其中的字跡处,笔画流畅自然,还很有自己的书写习惯和特点,且每一笔都无法看出描摹过的破绽。
这就令胡惟庸更加疑惑了。
他甚至產生了一种错觉,莫非这信,自己真的写过不成?
心中带著疑问,此事一时半会儿辨別不出,那还是办正经事要紧。
他更加知道,相府这般森严之地,普通人根本是进不来的。
即便是黑夜而来的刺客,难道就能做到来无影、去无踪,一点声息都不留吗?
家中养的好几条看家犬,那耳朵都是极其灵敏的存在,况且还有那些护院家丁们细心留神。
相府这样大,对方却能精准模进自己的书房,最关键的是在自己出事后,这么长的时间书房院子里竟然一个往来的人都没有。
这是最反常的。
將黑衣人又捆绑结实了些,这手中的通敌信件,胡惟庸最终並未选择烧掉。
遮掩好,关上书房的门。
他立即便召集全府的下人,一起到书房的院子里来集合。
这个內鬼,他现在就要查!
此事查起来並不难。
除去今日休息的人,可以直接排除嫌疑外,对於今日在书房外侍候的那几人,胡惟庸將他们全部叫过来,重点问询。
这一问,果然有线索。
“每夜本相洗脚时,令人备下夜宵,总会给我端来。
今夜为何不见人?”
一名女婢连忙出来答应道:
“相爷,今夜是奴婢熬的夜宵,方才早些就端过来了,许三却说相爷有气,叫今日所有人都不得伺候,叫回去歇著。“
“许三?”
这人乃是看守相府后门的管事,此刻再去寻,已然寻不见了。
甚至就连他的包袱行李,也一併失去踪影。
寻个人並不难,管家胡忠拿了丞相拜帖,往应天府去了一趟。
丞相家出了贼,王兴宗可不敢含糊,半个时辰不到的工夫,许三已被抓了扭送回来。
“相爷,小人家中幼子病重,实在无钱去请郎中了。
东集的白五才介绍小人一笔生意,说是来了个给相爷送礼的,又恐被人发觉,此事要办的密不透风。

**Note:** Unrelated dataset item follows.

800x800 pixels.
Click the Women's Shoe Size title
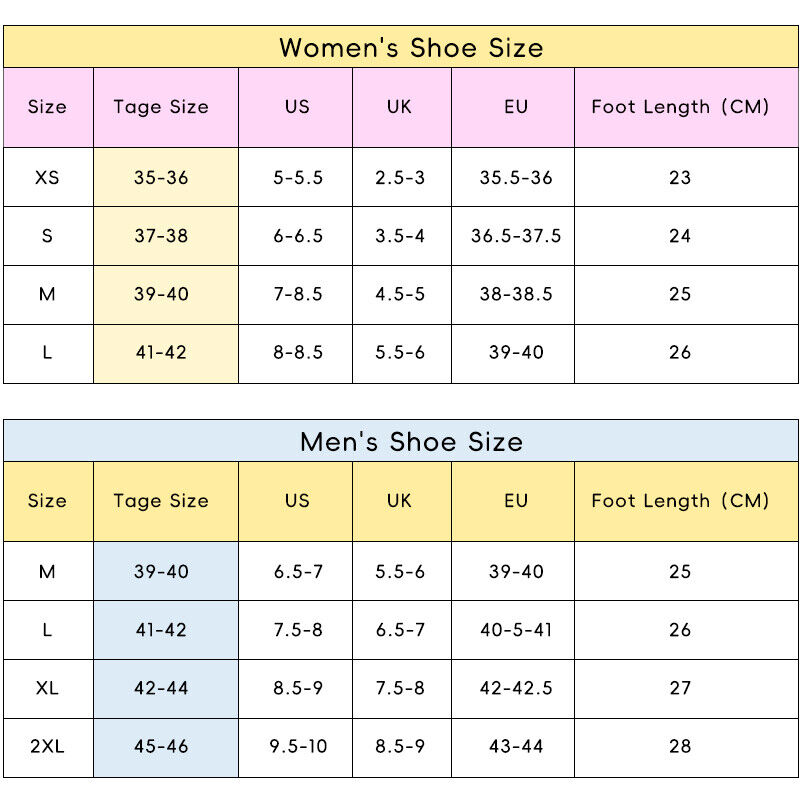click(411, 47)
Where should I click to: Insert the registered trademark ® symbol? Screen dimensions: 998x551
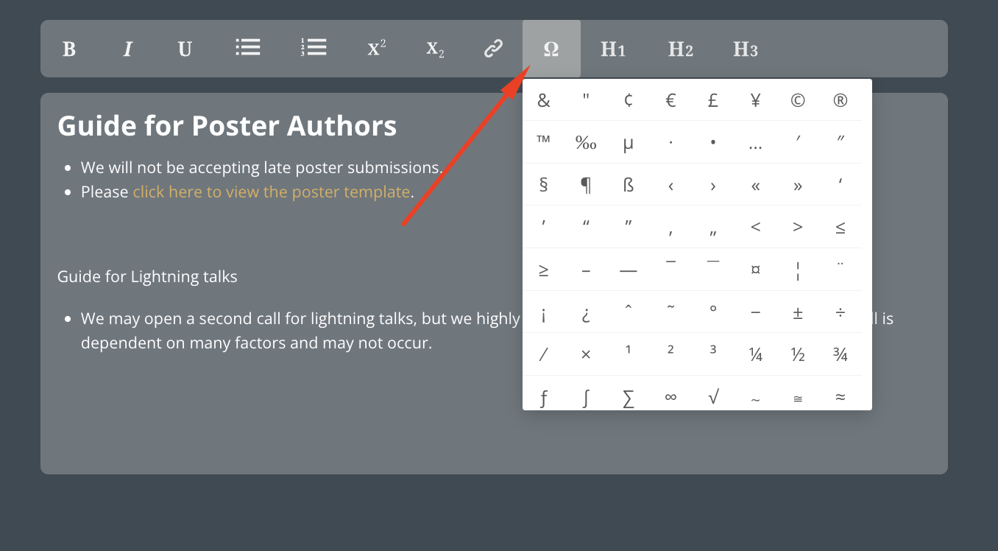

小人收了对方二十两银子,才从后门將他带来,又诈称相爷在忙,令任何人不得进书房院打扰。“
许三哀求道:
“相爷,小人也是被他人蒙蔽的,也是被蒙蔽的啊!”
胡惟庸当即冷笑道:
“你既是被蒙蔽的,那因何连夜逃跑?“
他其实心中还有一句话,你见过有人身穿夜行衣前来送礼的吗?
这样的人,还放进来?难道不是想要我死?
明知道这其中有猫腻,只是不好说。
他只得下令將这许三押了,领著护院去寻白五。
今日这事,他一定要趁还未事发,赶紧把背后凶手全给揪出来,调查出来龙去脉,如此才能脱离干係。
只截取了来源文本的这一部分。